Okuma metni:
_____
Fehimi Koru: Muhalefet, adaylık için Abdullah Gül'e baskı yapmayı düşünmeli

Fehmi Koru yazdığı yazıda muhalefetin cumhurbaşkanlığı adaylığı için Abdullah Gül'e baskı yapması gerektiğini belirtti.

GÜNDEM 05.04.2018, 13:38 05.04.2018, 13:38
Fehimi Koru: Muhalefet, adaylık için Abdullah Gül'e baskı yapmayı düşünmeli

Fehmi Koru'nun kişisel internet sitesi Fehmikoru.com'da  paylaştığı o yazı:

 

 

CHP lideri Kemal Kılıçdaroğlu partili milletvekilleriyle toplu görüşmeler yapmakta…


O görüşmelerden edindiği izlenimi günün sonunda Parti Meclisi üyeleriyle paylaşacak Kılıçdaroğlu.

Erken seçimin kapıda olduğunun işaretleri alındığı ve baskın seçim endişesi büyüdüğü için bunu normal karşılamamız gerekiyor.

Zamanından erkene alınması beklenen seçimlerden biri cumhurbaşkanlığı seçimi olduğu ve o seçim aynı zamanda sistem değişikliği yolunda atılan adımların sonuncusu sayıldığı için de, aday üzerinde spekülasyoınların istişari görüşmelerde gündeme gelmesi kaçınılmaz.

Nitekim gelmiş de.

CHP’lilerin takıldığı sendrom

Bazı milletvekilleri ‘‘Aday olarak Abdullah Gül’ün adı dolaşıyor; bunun doğru olmadığını şimdiden açıklayalım’’ teklifini CHP genel başkanına yöneltmiş…

Kulislerden öğrenilen, CHP liderinin, milletvekillerine, ‘‘Biz kişiler değil ilkeler üzerinde çalışıyoruz; diğer partilerle de görüşerek bu konuda bir tavır belirlemek niyetindeyiz’’cevabını verdiği…

Daha işe yarayan bir cevap ‘‘Yapılacak seçimde ilk turda olmazsa ikincisinde yüzde ‘50+1’ alabilecek sizlerin önereceğiniz bir isim var mı?’’ sorusu olabilirdi.

CHP’nin kendi içerisinden çıkaracağı herhangi bir adayın toplumun yarısından oy alabilme şansı yok. CHP’li bir adaya oy verebilecek seçmen oranı yüzde 30’u bile bulmuyor.

Siyaset bilimi jargonuyla konuşursak, CHP’nin şimdi içerisinde bulunduğu duruma ‘Ekmeleddin sendromu’ diyebiliriz. Bir önceki cumhurbaşkanlığı seçimine MHP ile bir ortak aday üzerinde uzlaşarak gitmişti CHP ve ortak aday olarak belirlenen Ekmeleddin İhsanoğlusonradan MHP saflarına katılarak Meclis’e girmişti.

Sanırım CHP’liler bunu sorun haline getiriyor ve tekrarlanmamasını arzu ediyor.

‘‘Formül işe de yaramadı’’ da diyor CHP’liler…

O seçimde ortak aday yüzde 40’a yakın (38.44) oy almıştı.
_____
Kelime ve öğe bulma kayıtları:
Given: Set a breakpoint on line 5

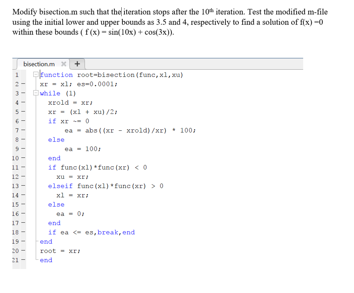Looking at the screenshot, I should [22, 112].
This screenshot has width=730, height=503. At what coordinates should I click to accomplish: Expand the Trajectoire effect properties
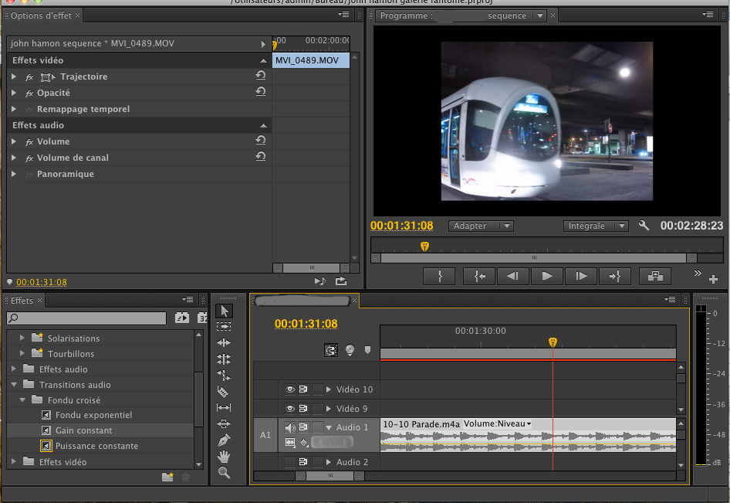[x=14, y=76]
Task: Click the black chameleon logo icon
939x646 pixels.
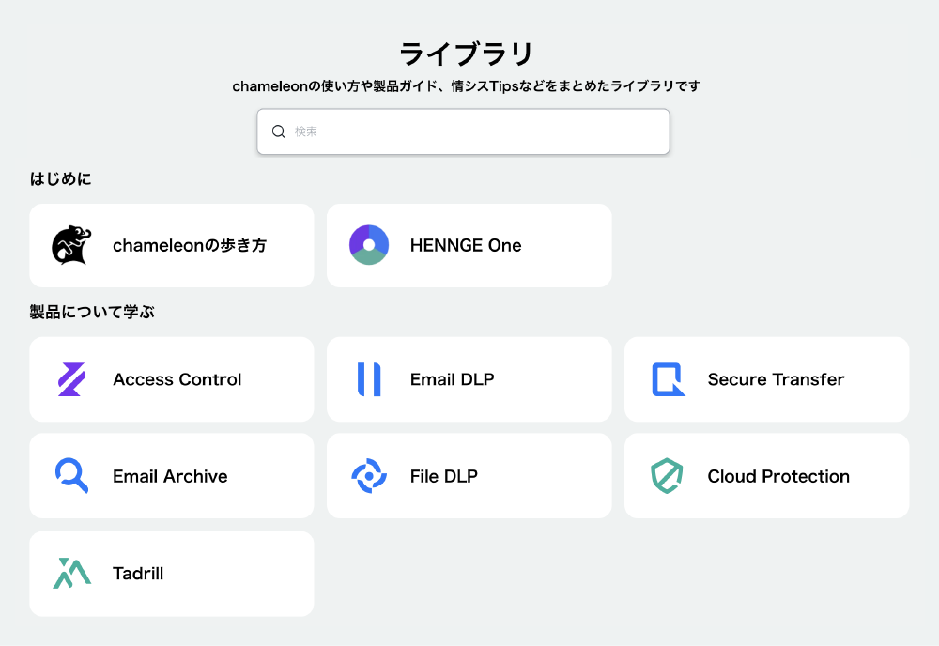Action: tap(71, 246)
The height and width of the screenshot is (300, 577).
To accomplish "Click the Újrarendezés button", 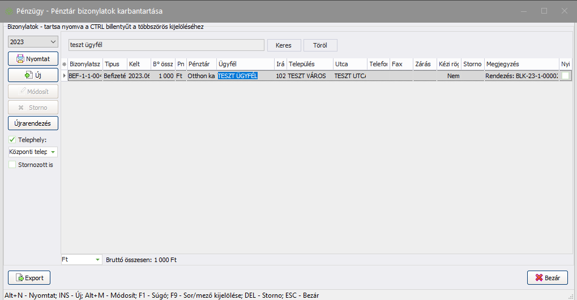I will click(33, 123).
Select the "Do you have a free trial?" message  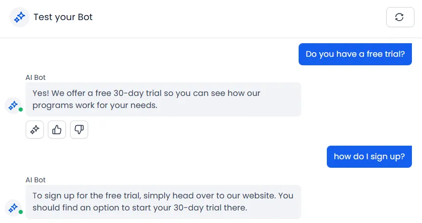tap(355, 54)
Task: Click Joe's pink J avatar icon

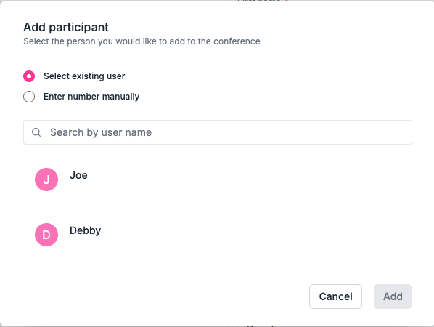Action: point(46,179)
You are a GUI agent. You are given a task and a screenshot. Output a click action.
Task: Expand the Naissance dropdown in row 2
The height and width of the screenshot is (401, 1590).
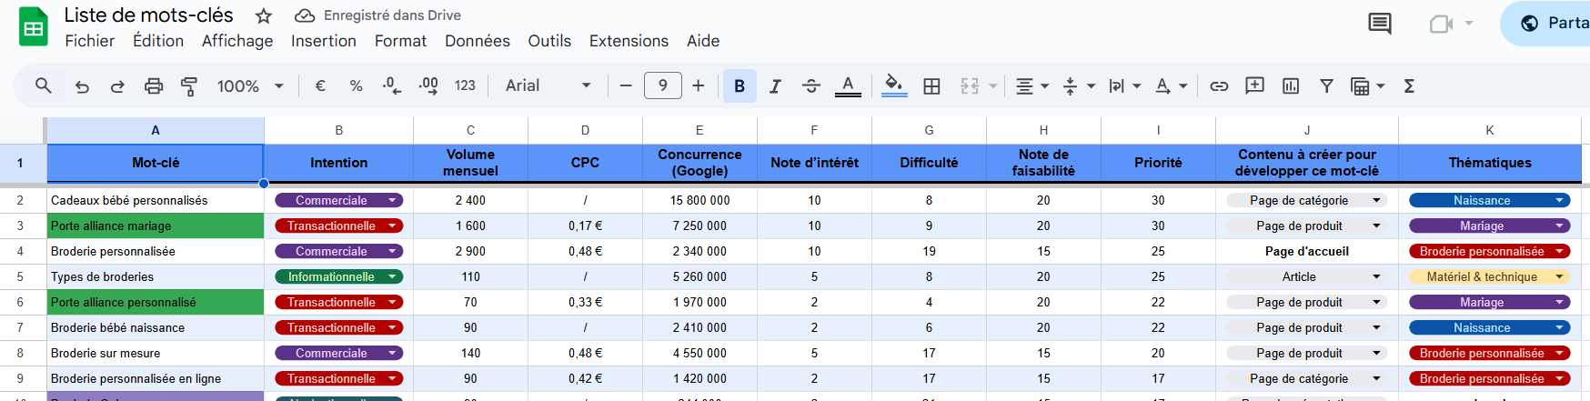[1559, 201]
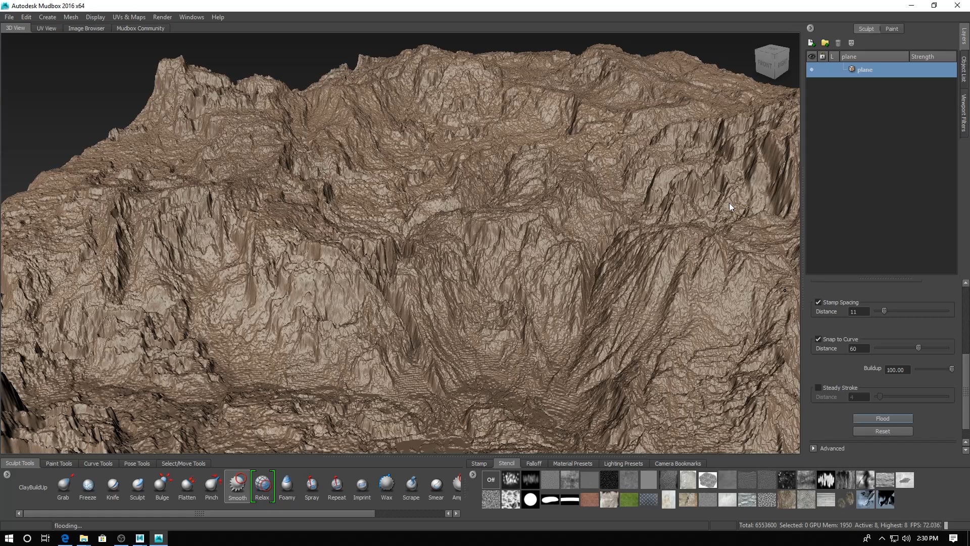The width and height of the screenshot is (970, 546).
Task: Collapse the layers panel with the chevron arrow
Action: pos(810,28)
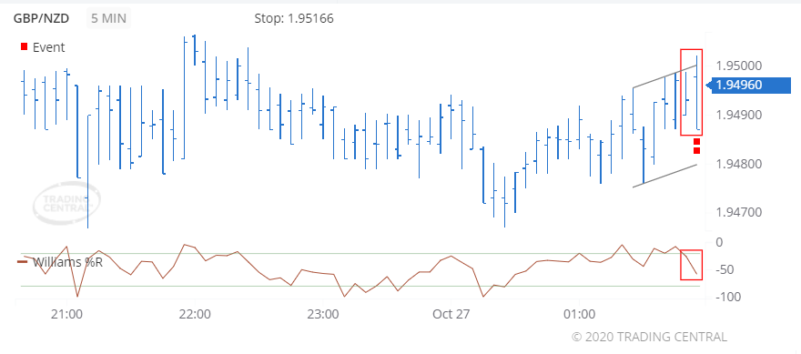Click the 22:00 time axis label
801x354 pixels.
(x=195, y=314)
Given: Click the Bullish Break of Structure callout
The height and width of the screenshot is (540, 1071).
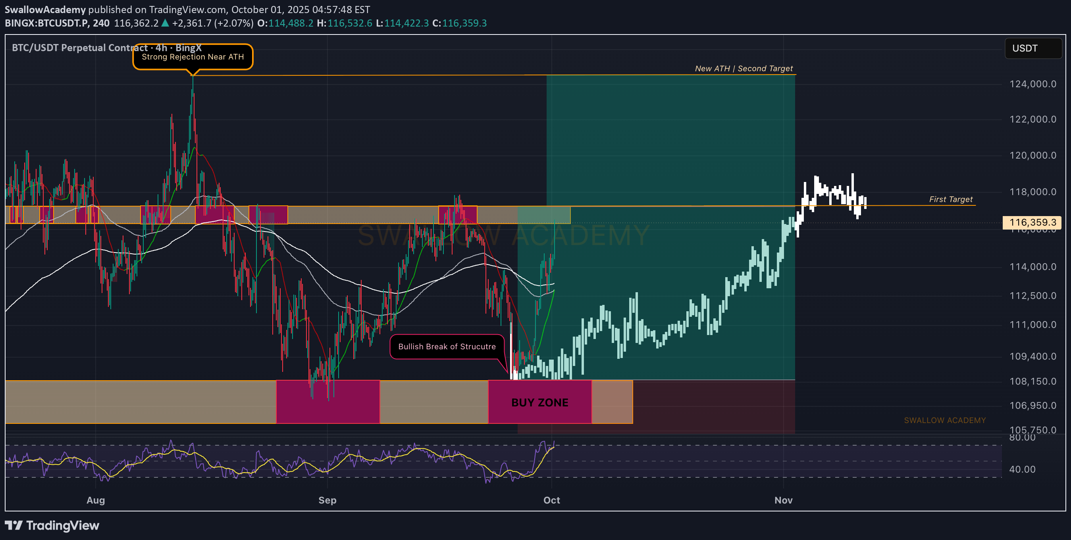Looking at the screenshot, I should pos(447,346).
_____
Görev talimatları:
**A.** Yukarıdaki satırlardan "Task: Click Joe's pink J avatar icon" ifadesini içeren satırla açılıp satırların sonuyla kapanan bölümü, boş satırları atlayarak "No" ve "Satır" sütunlarından oluşan bir Markdown tablosu hâlinde düzenleyin. Resimleri lütfen cevaba katmayın.
**B.** Abdullah Gül'ün adaylığıyla ilgili yazıyı bıraktığı yerden devam ettirin.
Bu satırların Abdullah Gül'ün adaylığıyla ilgili yazıyla hiçbir bağı yoktur.

Çözülmüş görevler:
**A.**
| No | Satır |
|---|---|
| 1 | Task: Click Joe's pink J avatar icon |
| 2 | Action: point(46,179) |
| 3 | You are a GUI agent. You are given a task and a screenshot. Output a click action. |
| 4 | Task: Expand the Naissance dropdown in row 2 |
| 5 | The height and width of the screenshot is (401, 1590). |
| 6 | [1559, 201] |
| 7 | The width and height of the screenshot is (970, 546). |
| 8 | Task: Collapse the layers panel with the chevron arrow |
| 9 | Action: pos(810,28) |
| 10 | Click the 22:00 time axis label |
| 11 | 801x354 pixels. |
| 12 | (x=195, y=314) |
| 13 | Given: Click the Bullish Break of Structure callout |
| 14 | The height and width of the screenshot is (540, 1071). |
| 15 | Looking at the screenshot, I should pos(447,346). |

**B.**
Yüzde 38.44…

Çok değerli bir bilim tarihi profesörü olma ve literatüre emsalsiz eserler kazandırması yanında, uluslararası camiada da takdir edilen bir kişiliğe sahip Ekmeleddin İhsanoğlu, aslına bakılırsa, muhalefetin o dönemde bulabileceği en ideal adaydı. Ancak bir eksiği vardı: Kamuoyu tarafından kişiliği, o güne kadar neler yaptığı ve hangi özellikleri sayesinde cumhurbaşkanlığına münasip görüldüğü bilinmiyordu.

Buna rağmen yüzde 40’a yakın oy almayı başardı Ekmeleddin İhsanoğlu

Kendisini aday gösteren partilerin teşkilatları çalışmadığı, arkasında adaylığını başarıya çevirecek bir siyasi mekanizma da bulunmadığı halde…

Nedense bu gerçeği görmek yerine akıllarını ‘‘Formül işe de yaramadı’’ peşin fikrine takmış görünüyor CHP’liler…

‘‘Kazanabilecek bir ismi siz verin’’ cevabıyla yetinilmesini zaten o yüzden tavsiye ettim.

Öyle bir isim muhalefet partilerinin hiçbirinde yok.

AK Parti de eşit görüntülü yarışı istemeli

AK Parti adayının -o kişinin şahsen hükmettiği oy yüzde 50’nin üzerinde dolaşan TayyipErdoğan olması bile gerekmiyor, herhangi bir AK Partilinin- daha ilk turda kazanabileceği bir seçim olacak yapılacak ilk cumhurbaşkanlığı seçimi…

Muhalefet partilerinin (CHP, İYİ Parti ve Saadet Partisi’nin) cumhurbaşkanlığı seçiminde kendi partilerinin sınırlarını aşan, şahıs olarak da seçildiğinde partiler üstü kalabilecek, aralarında uzlaşabildikleri ilkeleri hayata geçirmeyi benimseyecek ve benimseyebileceğine toplumun güvenebileceği bir ismi aday olarak belirlemeleri gerekiyor.

O ismin illa Abdullah Gül olması da gerekmiyor.

Kendisine sorulduğunda Gül de adaylığa razı olabileceği yolunda bir işareti bugüne kadar vermedi zaten.

Ancak sayılan özellikle sahip başka biri bulunamazsa Abdullah Gül’e bu yolda baskı yapmak düşünülmeli.

Gül’ün yarışa katılması AK Parti için de olumlu bir gelişmedir.

AK Partililer yarışa o kadar önde başlıyorlar ki, adaylarının karşısına çıkacak adayın kimliği o tabloyu zor değiştirir. Ancak yarışın eşite yakın şartlarda geçtiği tablosu ülke için olduğu kadar AK Parti’nin de yararınadır.

Türkiye gerçekleri, daha doğrusu seçmenlerin profili, böyle bir eleme sürecini zorluyor, ne yapalım gerçek bu.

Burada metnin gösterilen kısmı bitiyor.